Asteroids fail to retain cometary impact signatures

TL;DR

Despite evidence of numerous cometary impacts on Vesta from dynamical models, no cometary xenon signatures are found in HED meteorites, suggesting impacts did not deposit detectable cometary material due to high impact speeds and weak gravity.

Contribution

This study combines simulations and measurements to show that cometary impacts on Vesta did not leave detectable xenon signatures in meteorites, challenging previous assumptions.

Findings

Vesta likely experienced many cometary impacts according to simulations.

No xenon cometary signature found in HED meteorites.

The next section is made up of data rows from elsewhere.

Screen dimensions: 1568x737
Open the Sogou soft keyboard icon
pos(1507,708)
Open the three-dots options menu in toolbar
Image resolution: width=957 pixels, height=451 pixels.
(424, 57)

High impact speeds and weak gravity prevented retention of cometary material.

Abstract

A bombardment of comets is thought to have occurred in the inner solar system as a result of a dynamical instability among the giant planets after gas disk dispersal. Vesta, the second largest asteroid in the main asteroid belt, likely differentiated before gas disk dispersal, implying its crust witnessed the cometary bombardment. The composition of HED meteorites, which represent fragments of Vesta's crust, could therefore have been altered by cometary impacts. Here we combine noble gas mass spectrometry measurements, N-body simulations, collision rate calculations, and impact simulations to estimate the cometary contribution to Vesta. While our dynamical simulations indicate that Vesta likely underwent a significant number of collisions with large comets, we find no xenon cometary signature in HED meteorites. This apparent contradiction arises due to the fact that cometary impacts were at high speeds and Vesta's weak gravitational attraction made it incapable of retaining cometary material. Smaller asteroids are even less likely to retain such material. Therefore, if a cometary xenon signature is ever detected in an asteroid belt object, it must have been acquired during formation, within the same source region as comet 67P/Churyumov-Gerasimenko, and have been implanted later into the asteroid belt.